In today's papers there are reports that Council Speaker Chris Queen may be considering repealing the city's term limits law. As Quinn coyly tells the NY Daily News: "We haven't taken a final decision yet on what we're doing on term limits...We obviously, myself and my colleagues, have to come to a final decision soon."
The possibility doesn't sit well with the NY Post editorialists who lash out at the prospects of seeing any more of the current term-limited occupants of the 51 council seats: "This is not something for which the public is clamoring. Quite the opposite. As far as the people are concerned, the issue is settled." Probably so, but is it a good idea that shouldn't be reasonably altered?
We think that a change is over due here. When the term limits referendum was first being considered a number of years ago, and we were asked for our opinion, we responded tongue-in-cheek: "While we are philosophically opposed to term limits, we're going to make an exception for this council." Whenever you examine the actual members of the body, as well as its legislative actions, there's always the temptation to say, "Throw the bums out!" The response is, however, a knee-jerk one.

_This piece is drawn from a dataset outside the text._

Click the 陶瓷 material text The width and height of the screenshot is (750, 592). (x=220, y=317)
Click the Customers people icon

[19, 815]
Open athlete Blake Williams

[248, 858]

The City Council, as it is currently situated within the City Charter, is considerably less powerful than the mayor. We have a strong executive form of municipal government, and while the two terms is just about right for the mayor, it simply doesn't work for the council-whose members are almost immediately scrambling for new jobs as soon as they assume their current council positions. In addition, with the loss of seniority and continuity the council is fair game for any strong mayor; so much so that the system of checks and balances gets attenuated.
We've seen this on a number of occasions with Speaker Quinn, but to be fair it could easily happen to any speaker whose tenure is so short lived, So if, as the NY Sun also points out, the speaker is seriously considering this, than it should be a policy that is forwarded in the right manner. Coouncilmembers should be granted an additional term, but the new law shouldn't go into effect for the current office holders. This way the principle can be advanced without the cries that the measure is self-interested-insuring that the initiative will be given a more reasoned examination.